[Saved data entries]
Content starts

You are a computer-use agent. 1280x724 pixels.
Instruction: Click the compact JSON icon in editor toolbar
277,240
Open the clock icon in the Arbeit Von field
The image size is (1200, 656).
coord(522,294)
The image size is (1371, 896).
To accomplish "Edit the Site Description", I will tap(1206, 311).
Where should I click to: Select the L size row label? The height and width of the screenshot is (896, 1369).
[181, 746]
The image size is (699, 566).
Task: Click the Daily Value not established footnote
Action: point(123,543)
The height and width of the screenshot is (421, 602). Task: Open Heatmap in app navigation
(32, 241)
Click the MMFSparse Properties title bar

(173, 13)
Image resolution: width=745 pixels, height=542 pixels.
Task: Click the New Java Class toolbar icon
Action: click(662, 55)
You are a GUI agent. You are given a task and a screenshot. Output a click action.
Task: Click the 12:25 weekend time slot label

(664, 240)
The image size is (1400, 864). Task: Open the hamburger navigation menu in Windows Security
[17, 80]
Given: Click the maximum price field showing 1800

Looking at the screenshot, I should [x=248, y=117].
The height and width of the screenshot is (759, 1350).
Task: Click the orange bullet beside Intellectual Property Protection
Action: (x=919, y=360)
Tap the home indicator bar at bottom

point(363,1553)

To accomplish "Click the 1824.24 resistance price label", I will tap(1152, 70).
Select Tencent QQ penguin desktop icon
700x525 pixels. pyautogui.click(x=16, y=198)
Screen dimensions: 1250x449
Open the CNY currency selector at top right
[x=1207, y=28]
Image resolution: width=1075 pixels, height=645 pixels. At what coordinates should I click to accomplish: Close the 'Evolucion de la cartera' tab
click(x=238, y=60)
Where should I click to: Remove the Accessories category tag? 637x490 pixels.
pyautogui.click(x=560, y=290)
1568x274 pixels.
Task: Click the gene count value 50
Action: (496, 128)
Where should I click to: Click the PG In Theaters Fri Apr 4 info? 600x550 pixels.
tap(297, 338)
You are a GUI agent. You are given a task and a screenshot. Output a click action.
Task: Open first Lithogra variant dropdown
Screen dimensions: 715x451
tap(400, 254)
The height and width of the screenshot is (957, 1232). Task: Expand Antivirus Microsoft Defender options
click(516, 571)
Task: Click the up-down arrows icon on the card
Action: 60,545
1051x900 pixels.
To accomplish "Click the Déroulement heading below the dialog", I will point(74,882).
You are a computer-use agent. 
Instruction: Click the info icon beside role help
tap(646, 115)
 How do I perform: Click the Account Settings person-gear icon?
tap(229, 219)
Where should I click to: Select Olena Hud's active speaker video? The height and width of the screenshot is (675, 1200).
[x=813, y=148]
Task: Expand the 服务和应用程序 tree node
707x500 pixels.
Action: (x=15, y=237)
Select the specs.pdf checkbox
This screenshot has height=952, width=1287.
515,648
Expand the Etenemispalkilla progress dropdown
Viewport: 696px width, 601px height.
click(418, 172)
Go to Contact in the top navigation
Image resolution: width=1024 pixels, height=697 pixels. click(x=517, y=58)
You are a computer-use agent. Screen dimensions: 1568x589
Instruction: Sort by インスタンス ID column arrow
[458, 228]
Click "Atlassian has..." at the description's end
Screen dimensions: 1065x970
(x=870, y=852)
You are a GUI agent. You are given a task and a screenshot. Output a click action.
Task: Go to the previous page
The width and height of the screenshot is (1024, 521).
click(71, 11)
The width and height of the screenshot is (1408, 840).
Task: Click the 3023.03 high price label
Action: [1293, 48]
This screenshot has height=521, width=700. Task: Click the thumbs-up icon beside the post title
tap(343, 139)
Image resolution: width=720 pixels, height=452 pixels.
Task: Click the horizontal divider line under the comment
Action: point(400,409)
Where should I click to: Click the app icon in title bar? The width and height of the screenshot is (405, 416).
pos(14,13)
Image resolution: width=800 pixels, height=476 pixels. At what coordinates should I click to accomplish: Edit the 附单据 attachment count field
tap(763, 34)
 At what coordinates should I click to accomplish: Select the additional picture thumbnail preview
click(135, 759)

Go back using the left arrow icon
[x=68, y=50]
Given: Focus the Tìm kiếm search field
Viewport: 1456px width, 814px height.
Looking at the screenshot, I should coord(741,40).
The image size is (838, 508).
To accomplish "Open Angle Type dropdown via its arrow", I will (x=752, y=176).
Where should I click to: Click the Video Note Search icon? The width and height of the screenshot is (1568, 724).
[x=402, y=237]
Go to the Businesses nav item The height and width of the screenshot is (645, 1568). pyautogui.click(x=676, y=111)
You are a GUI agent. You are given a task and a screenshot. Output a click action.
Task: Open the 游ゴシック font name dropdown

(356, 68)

Content ends

◆ TASK TO COMPLETE ◆
Give back, word for word, only the lines above from the line holding "Where should I click to: Select Olena" to the line holding "You are a computer-use agent. Screen", both included.

◆ PROBLEM SOLUTION ◆
Where should I click to: Select Olena Hud's active speaker video? The height and width of the screenshot is (675, 1200).
[x=813, y=148]
Task: Expand the 服务和应用程序 tree node
707x500 pixels.
Action: (x=15, y=237)
Select the specs.pdf checkbox
This screenshot has height=952, width=1287.
515,648
Expand the Etenemispalkilla progress dropdown
Viewport: 696px width, 601px height.
click(418, 172)
Go to Contact in the top navigation
Image resolution: width=1024 pixels, height=697 pixels. click(x=517, y=58)
You are a computer-use agent. Screen dimensions: 1568x589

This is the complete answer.